By Andrew Jaffrey (Head of the Office for Digital Learning, Ulster University)
Ulster University, Northern Ireland’s civic University, is the first institution in the European Union to implement Blackboard Predict (Predict), a predictive analytics solution which uses historical student data, and outcomes, to identify and compare characteristics with the current cohort of students.
Historically Ulster has been involved in a UK-wide higher education project published in 2013 called What works? Supported by the Paul Hamlyn Foundation, the initiative examined how higher education providers can improve student retention and success. Ulster had a number of case studies aligned to this work, and some of the strategies that emerged from these were building engagement through partnerships between staff and students, promoting peer support and creating a sense of belonging, among others.
As a result, the university has taken a strategic, long-term, longitudinal approach to student retention, and Predict is seen as an enhancement to these strategies providing more timely data-based decision making to support interventions.
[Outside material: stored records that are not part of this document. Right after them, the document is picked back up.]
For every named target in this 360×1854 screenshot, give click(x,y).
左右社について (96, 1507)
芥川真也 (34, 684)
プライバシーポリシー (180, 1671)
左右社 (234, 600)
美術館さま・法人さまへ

Ulster’s predictive model helps answer one simple question “"Is this student at-risk of failing this module or leaving the course at this point in time?". It is hoped that the predictive aspect will enhance existing descriptive data analysis at Ulster which asks the question "How many students have failed or left the course?" after the event has occurred. This difference in the implementation of a learning analytics project is significant and is reflective in a shift in thinking within the project board that is supporting the pilot. Originally Ulster’s work in learning analytics was to be focussed on descriptive and diagnostic analytics specifically interpreting the use of learning technologies within modules and programmes. The board felt that an investment in a student focussed project would be more beneficial and the project board began to explore predictive solution which are based around individual students rather than specific IT systems.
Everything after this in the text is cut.